Interlúdio de Síntese: Se a casa é a extensão do corpo, despejar o companheiro é uma amputação jurídica. A propriedade deve ceder ao teto da memória.
5. Crítica à "Gourmetização" do Afeto: Namoro Qualificado ou União Estável?A atual fronteira do Direito de Família e Sucessões é a distinção entre o "namoro qualificado" e a "união estável". Aqui, a psicologia do comportamento de Skinner e as neurociências de Damásio poderiam ajudar, mas o Direito prefere a prova documental e a aparência social.
Há uma ironia socrática no esforço de casais de alta renda em assinar "contratos de namoro" para evitar a sucessão. Tentam domesticar o imponderável. Schopenhauer diria que é a vontade tentando enganar a representação. No entanto, se a vida a dois apresentar intuitu familiae, o contrato é apenas papel pintado. A verdade biográfica atropela o simulacro jurídico.
Conclusão: A Redenção pelo Princípio da Unicidade Familiar
A equiparação sucessória entre união estável e casamento não é uma concessão do Estado, mas um reconhecimento de que o Direito não cria famílias — ele apenas as rotula. A herança, longe de ser apenas uma transferência de ativos e passivos, é o reconhecimento de que aquela existência comum gerou frutos que pertencem a quem ficou para sustentar o legado.
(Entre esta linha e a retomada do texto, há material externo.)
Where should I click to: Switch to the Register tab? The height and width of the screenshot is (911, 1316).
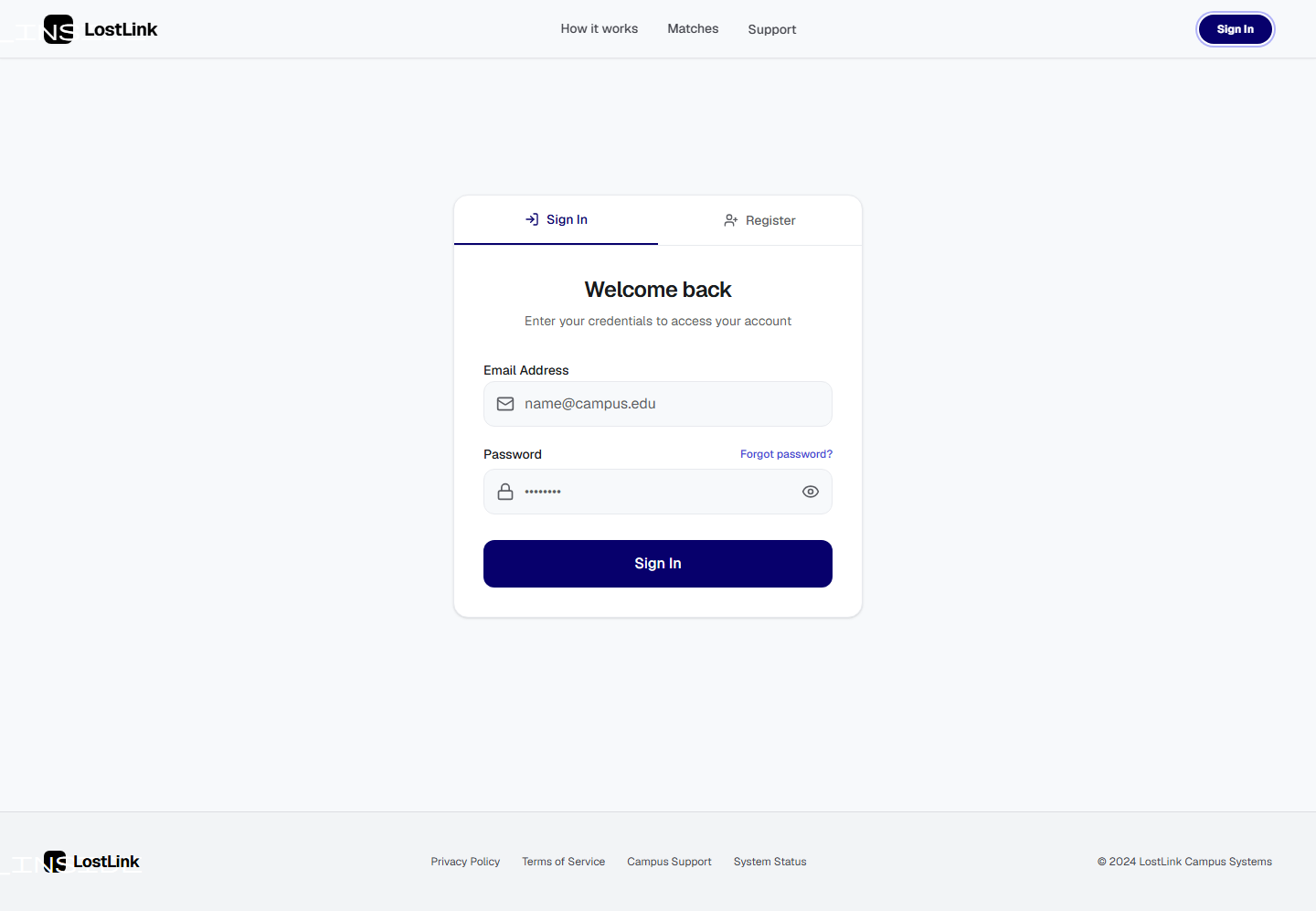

Como nos lembra o estoicismo de Marco Aurélio, tudo é efêmero, exceto o caráter de nossas ações. O Direito brasileiro, ao sepultar o Art. 1.790, resgatou o caráter ético da sucessão. Não somos apenas indivíduos acumuladores; somos seres em relação. E na morte, essa relação exige justiça, não aritmética.
Para encerrar com o gênio de Albert Camus: "A vida é a soma de todas as suas escolhas." Se a escolha foi o afeto, que o Direito não o transforme em uma punição post-mortem.
Bibliografia Consultada
ALEXY, Robert. Teoria dos Direitos Fundamentais. Malheiros, 2011.
BRASIL. Supremo Tribunal Federal. RE 878.694 e RE 646.721 (Rel. Min. Luis Roberto Barroso).
FOUCAULT, Michel. Em defesa da sociedade. Martins Fontes, 2005.
FREUD, Sigmund. Luto e Melancolia (1917). Standard Edition.
LÔBO, Paulo. Direito Civil: Sucessões. Saraiva, 2023.
OLIVEIRA, Northon Salomão de. Fragmentos do Direito Existencial: A Dignidade além dos Contratos. 2021.
TARTUCE, Flávio. Direito Civil: Direito das Sucessões. Método, 2024.
WINNICOTT, Donald. O Brincar e a Realidade. Imago, 1975.